Intel Penryn Performance Preview: The Fastest gets Faster
by Anand Lal Shimpi on April 18, 2007 8:00 AM EST- Posted in
- CPUs
You knew it had to be coming. A year ago Intel previewed its first Core 2 processors ahead of their release, and with Penryn due out before the end of the year the boys in blue are back again.

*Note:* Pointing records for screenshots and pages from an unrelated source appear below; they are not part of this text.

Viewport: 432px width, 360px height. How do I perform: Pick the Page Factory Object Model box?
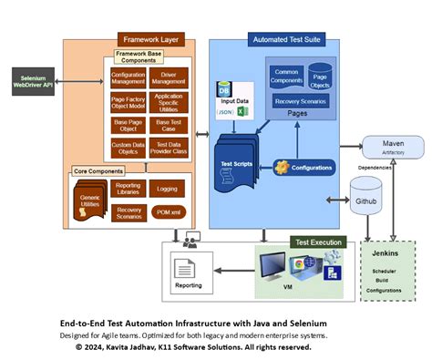click(x=128, y=101)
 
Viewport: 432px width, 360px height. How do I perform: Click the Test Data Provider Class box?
click(x=170, y=146)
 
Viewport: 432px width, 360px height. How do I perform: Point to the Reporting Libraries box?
click(x=128, y=189)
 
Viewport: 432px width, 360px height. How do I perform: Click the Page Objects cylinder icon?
click(x=320, y=77)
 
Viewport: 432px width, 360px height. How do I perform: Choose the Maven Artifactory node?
click(x=392, y=148)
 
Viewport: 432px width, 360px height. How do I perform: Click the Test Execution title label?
click(x=318, y=242)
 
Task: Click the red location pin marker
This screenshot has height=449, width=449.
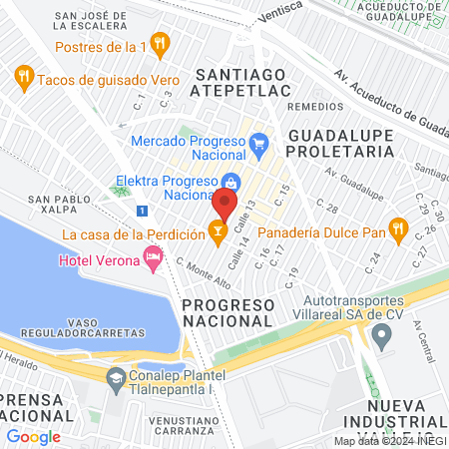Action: [224, 205]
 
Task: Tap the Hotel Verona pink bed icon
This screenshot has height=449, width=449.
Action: [153, 259]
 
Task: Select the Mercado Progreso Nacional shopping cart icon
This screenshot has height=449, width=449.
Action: [259, 143]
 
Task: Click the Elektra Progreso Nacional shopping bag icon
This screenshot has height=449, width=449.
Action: [230, 182]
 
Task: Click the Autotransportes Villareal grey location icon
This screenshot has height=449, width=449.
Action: [380, 337]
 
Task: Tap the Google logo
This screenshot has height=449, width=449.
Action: [33, 436]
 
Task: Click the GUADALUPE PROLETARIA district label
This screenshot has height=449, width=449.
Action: [340, 142]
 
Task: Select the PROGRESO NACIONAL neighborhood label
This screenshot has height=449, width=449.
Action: [227, 312]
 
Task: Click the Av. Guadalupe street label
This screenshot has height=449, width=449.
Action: [350, 179]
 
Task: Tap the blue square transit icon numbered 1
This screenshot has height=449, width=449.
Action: [144, 211]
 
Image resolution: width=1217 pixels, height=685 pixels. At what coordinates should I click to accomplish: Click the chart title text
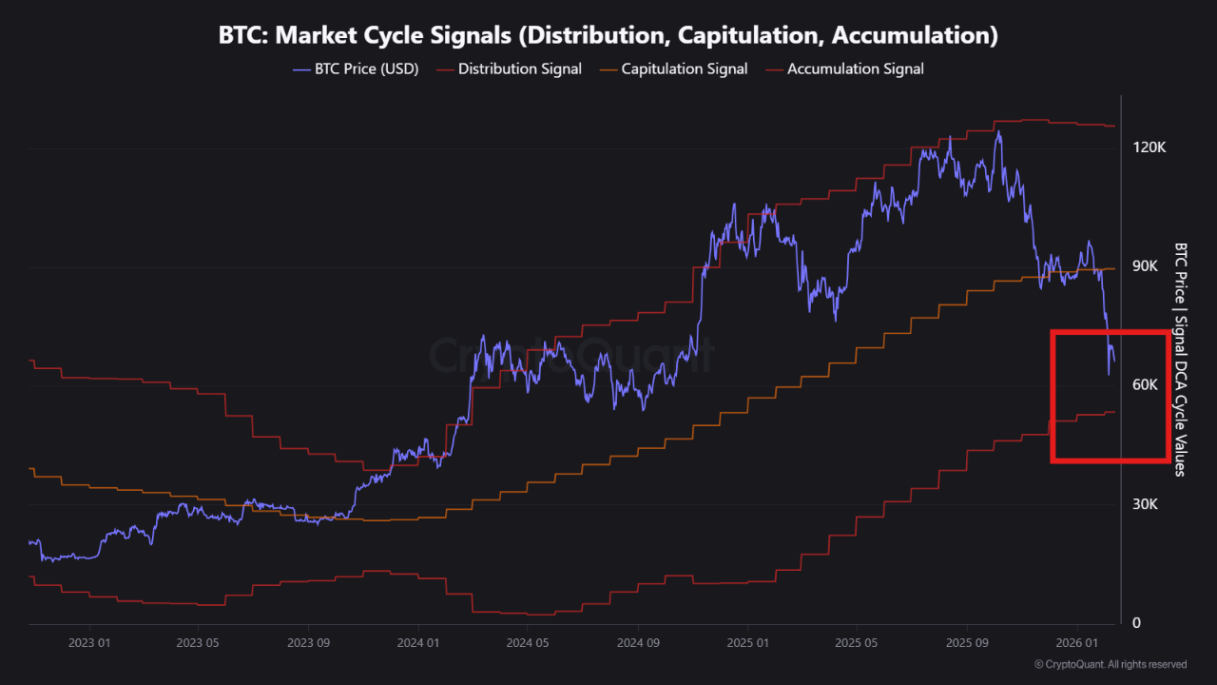[608, 36]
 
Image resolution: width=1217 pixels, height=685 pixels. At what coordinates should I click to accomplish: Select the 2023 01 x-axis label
[89, 642]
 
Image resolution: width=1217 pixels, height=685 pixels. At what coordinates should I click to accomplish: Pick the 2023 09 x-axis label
[309, 642]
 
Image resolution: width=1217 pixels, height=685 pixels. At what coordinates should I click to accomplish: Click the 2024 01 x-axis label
[418, 642]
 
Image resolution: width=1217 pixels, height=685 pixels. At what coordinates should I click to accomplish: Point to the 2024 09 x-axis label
[638, 642]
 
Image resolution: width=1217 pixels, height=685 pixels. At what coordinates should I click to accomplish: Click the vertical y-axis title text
[1180, 359]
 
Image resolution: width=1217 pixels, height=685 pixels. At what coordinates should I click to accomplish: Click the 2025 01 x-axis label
[747, 642]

Penryn is still pretty early, although Intel was able to reach over 3GHz on all of the samples we tested. Not surprisingly, the number of benchmarks we were able to run was quite limited. Intel also provided us with a handful of its own test results demonstrated at IDF Beijing which we have reproduced here as well.
Penryn in action
As a recap, Penryn is the 45nm micro-architectural update to Intel's current Core 2 processors. The slide below shows most of the improvements to Penryn:
A faster divider and super shuffle engine both improve IPC in very specific applications. As we mentioned in our IDF day 1 coverage, faster FSB speeds appear to be reserved for Penryn based Xeon processors at this point as desktop Penryn cores will use a 1333MHz FSB. Penryn takes the total amount of L2 cache up to 6MB per two cores, giving the quad core Penryn chips a total of 12MB of on-die L2 cache. Penryn also has improved power management technologies, but only for mobile Penryn chips.
Penryn up and running
66 Comments
View All Comments
TA152H - Thursday, April 19, 2007 - link
OK, you clearly don't know what you're talking about.Pentium Pro didn't have an external cache, it was on the processor package itself, and ran at full CPU speed. The Pentium II was not faster than the Pentium Pro clock normalized, unless you ran 16-bit code or used MMX. The Pentium II and Katmai both were got progressively lower IPC as they got to higher clock speeds, except for the Katmai 600 MHz. The reason is simple, the cache wasn't any faster, except again in the 600 MHz version, and the memory ran at the same speed. So, each cycle you'd do worse. A Pentium Pro at 200 MHz had a higher IPC than a Katmai at 550 MHz, unless you were running instruction sets it didn't have. Also keep in mind there were Pentium Pros with 1 Meg cache (they sold for over 2k each!).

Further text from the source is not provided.